> **TASK DIRECTIONS**
Please copy, word for word, the line holding "Given: Select the 960 GB NVMe SSD in Bay 2" and each line that follows it through the end of the entries, omitting any pictures.

[Dataset entries]
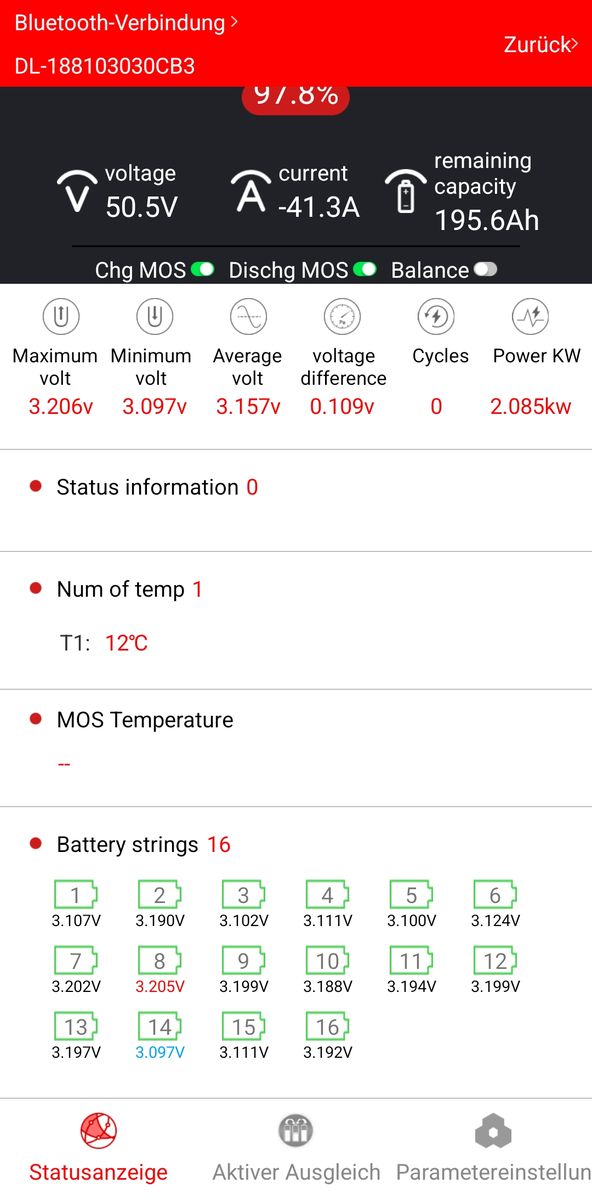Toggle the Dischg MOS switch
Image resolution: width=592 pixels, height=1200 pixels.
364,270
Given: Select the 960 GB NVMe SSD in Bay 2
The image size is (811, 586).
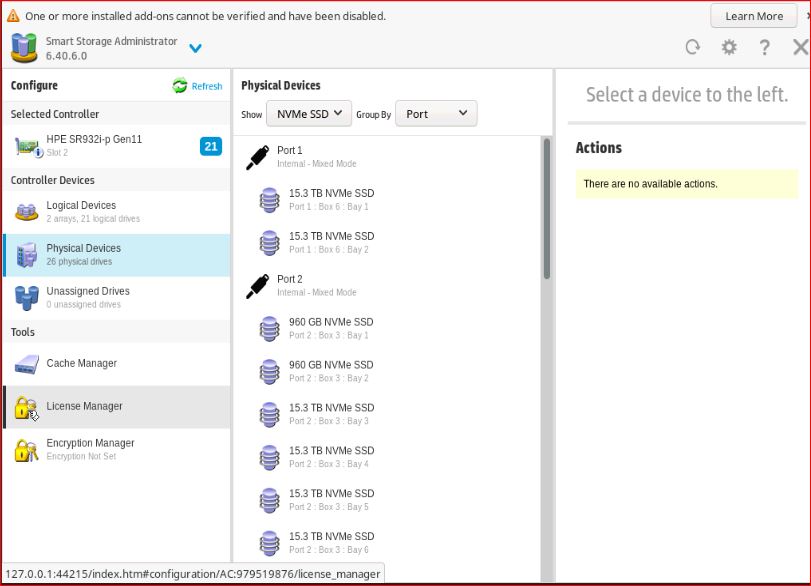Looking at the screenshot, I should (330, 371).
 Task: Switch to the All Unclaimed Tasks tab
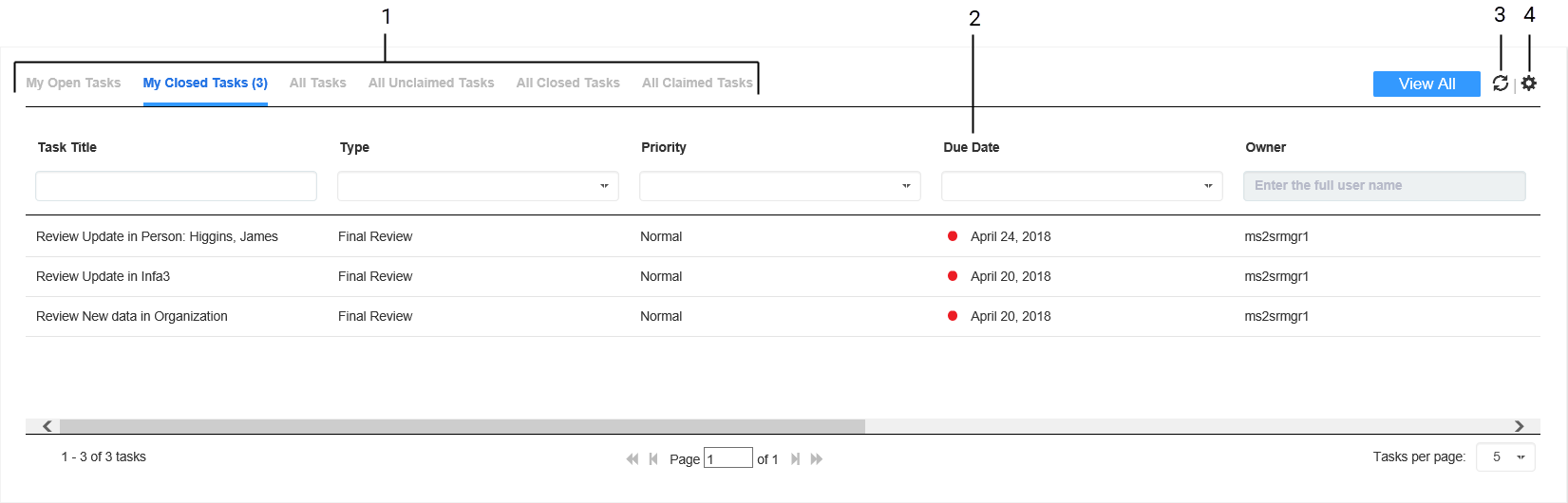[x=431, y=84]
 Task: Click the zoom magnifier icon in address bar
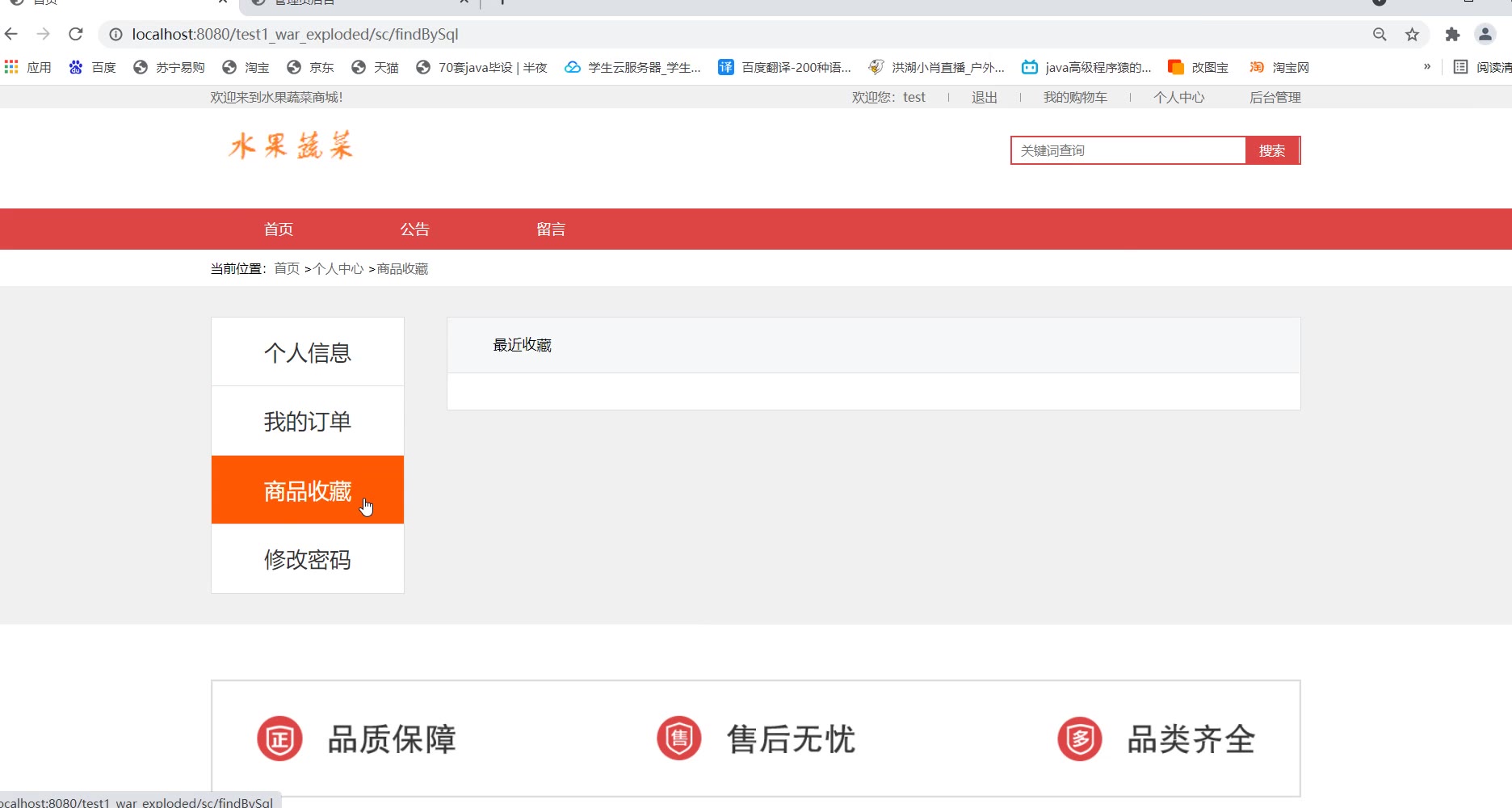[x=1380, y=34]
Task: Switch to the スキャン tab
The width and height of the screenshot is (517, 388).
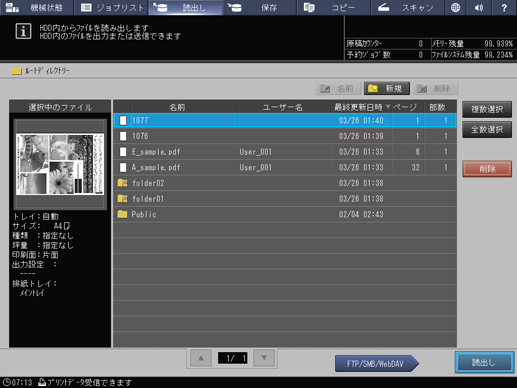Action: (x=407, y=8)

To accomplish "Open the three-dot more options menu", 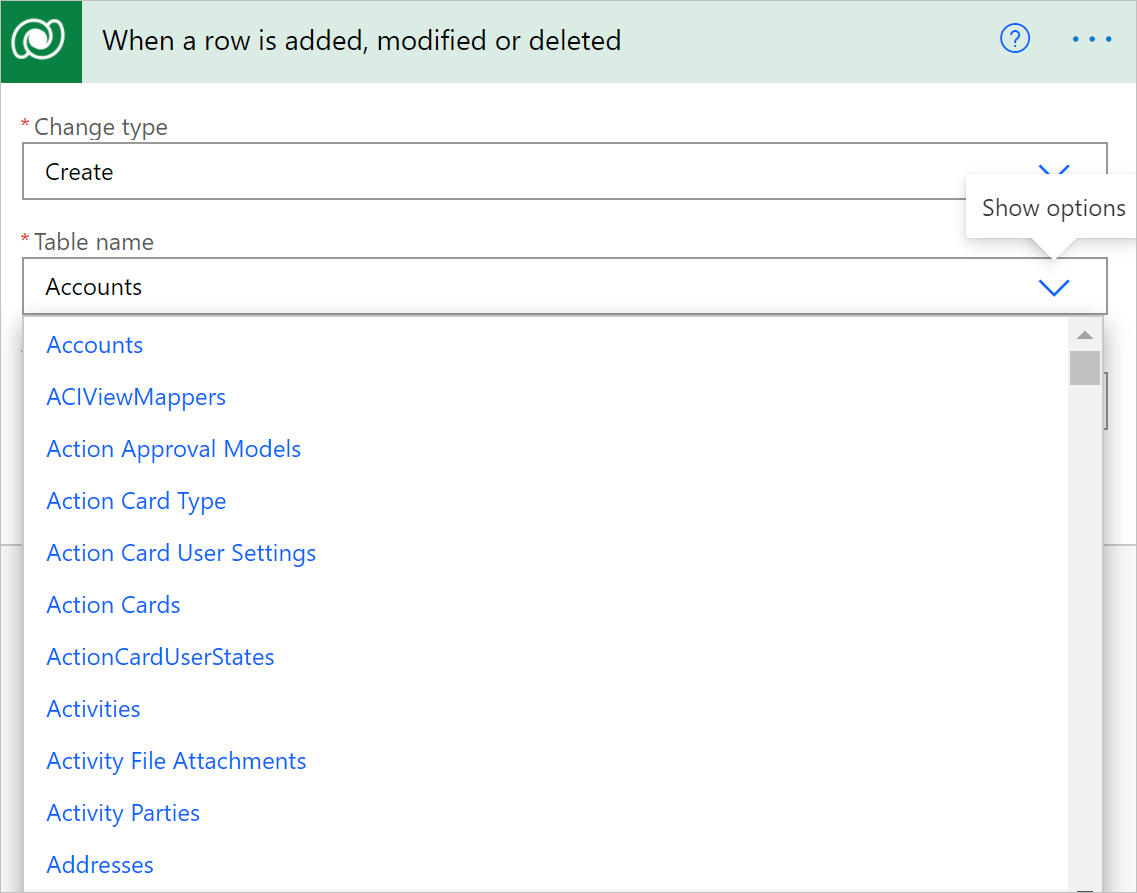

> **FINISHED EXERCISE**
Given: Select the 960 GB NVMe SSD in Bay 2
The image size is (811, 586).
Looking at the screenshot, I should (330, 371).
 Task: Switch to the All Unclaimed Tasks tab
[x=431, y=84]
 Task: Click the zoom magnifier icon in address bar
[x=1380, y=34]
Task: Switch to the スキャン tab
The width and height of the screenshot is (517, 388).
Action: (x=407, y=8)

To accomplish "Open the three-dot more options menu", 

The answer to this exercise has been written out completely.